I drove to Texarkana to an apartment complex to deliver some items and meet a need. Once in the parking lot, three different apartment doors opened. It could have been because my headlights were shining through their windows, in the U-shaped parking lot.
Now, I turned my car around and deducted, that the man stepping from the first apartment to my right was my friend. I did this, because the other two people shut their doors, going inside, so I hoped I was right.
As I stepped from the car, the man said, “Ms. Pam, you used to give me blankets when I slept on the street. I know you.”
I saw his face. “Oh my, I sure did. How great to see you, M.”
I helped him carry the bags inside as my other friend was in bed. She wasn’t feeling well, and called me to her bedroom. “Thank you. I can’t thank you enough.”
“You’re welcome. Someone blessed me, so I could bless you.”

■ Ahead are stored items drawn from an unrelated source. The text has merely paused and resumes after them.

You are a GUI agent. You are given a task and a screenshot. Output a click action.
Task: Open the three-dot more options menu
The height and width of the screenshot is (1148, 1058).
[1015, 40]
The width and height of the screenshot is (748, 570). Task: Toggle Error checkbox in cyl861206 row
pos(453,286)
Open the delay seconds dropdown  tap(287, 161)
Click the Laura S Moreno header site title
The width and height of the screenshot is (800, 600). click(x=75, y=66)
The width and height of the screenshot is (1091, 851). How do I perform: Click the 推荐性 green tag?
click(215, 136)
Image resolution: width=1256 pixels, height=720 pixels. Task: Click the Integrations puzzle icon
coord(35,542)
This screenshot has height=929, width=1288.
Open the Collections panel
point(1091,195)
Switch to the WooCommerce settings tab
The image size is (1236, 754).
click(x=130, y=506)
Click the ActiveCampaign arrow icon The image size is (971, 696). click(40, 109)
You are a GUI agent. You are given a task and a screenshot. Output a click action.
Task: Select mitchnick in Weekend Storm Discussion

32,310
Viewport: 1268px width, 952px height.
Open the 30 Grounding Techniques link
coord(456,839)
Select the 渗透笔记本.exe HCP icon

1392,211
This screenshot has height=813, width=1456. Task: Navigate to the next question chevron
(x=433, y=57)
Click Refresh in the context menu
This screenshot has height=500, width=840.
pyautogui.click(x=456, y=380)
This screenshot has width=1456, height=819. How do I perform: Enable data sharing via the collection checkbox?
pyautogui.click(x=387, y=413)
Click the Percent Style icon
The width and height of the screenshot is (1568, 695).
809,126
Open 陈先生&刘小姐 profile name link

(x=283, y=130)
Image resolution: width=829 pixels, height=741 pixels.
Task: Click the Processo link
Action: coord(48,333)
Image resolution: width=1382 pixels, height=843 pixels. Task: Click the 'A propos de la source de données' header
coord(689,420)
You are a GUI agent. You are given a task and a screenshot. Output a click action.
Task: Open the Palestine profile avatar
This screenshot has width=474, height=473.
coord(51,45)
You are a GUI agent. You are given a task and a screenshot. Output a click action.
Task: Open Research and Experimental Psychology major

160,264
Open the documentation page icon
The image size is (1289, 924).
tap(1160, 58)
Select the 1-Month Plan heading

Outside, M. made sure I didn’t slip on the remaining snow and ice. I handed him a scripture card and he held it up. “What’s this?”
“A verse to remind you that our help and salvation comes from God.”
“Thank you. I need to remember that.”
I drove to the homeless shelter since I was near, to love on a few other friends, parking my car again. A man called to me from the shadows. “Ms. Pam, I’ve been promoted from sleeping under that tree.” He pointed across the street. “I now stay at the shelter.”
“That’s great. It’s warmer, too, huh?”
He opened the door for me. “It sure is.”
Inside, I spoke with a woman whose eyes were black and blue, who wouldn’t open up. Who kept saying she was fine.
Inside, I laughed with another woman who told me jokes about the weather. Who hugged the wall.
Inside, I embraced two long-time friends who’ve been living in an abandoned house. Who are grateful for the shelter tonight. Who asked for prayer and more hugs.
Inside, one man offered to help me carry in the bags of socks from my car. And the box of toboggans.
Later, as I moved to my car to leave, a voice hollered from beside a van. “Goodnight, Ms. Pam. I’ll see you Saturday.”
“Who’s there?” I stared into the darkness.
“It’s me. Your friend.”
“I can’t see you.”
The shadow came into the light. “It’s me, R. I wanted to make sure you got to your car safely.”
“Thank you. You are indeed a good friend.”
As I drove home, I realized how special everyone is to me, those I saw on this outing—like those who live under trees. Or who live on the street. Or in abandoned houses. Or in apartments. Or in shelters.
You know, those, I call my friend! For each of them has a piece of my heart!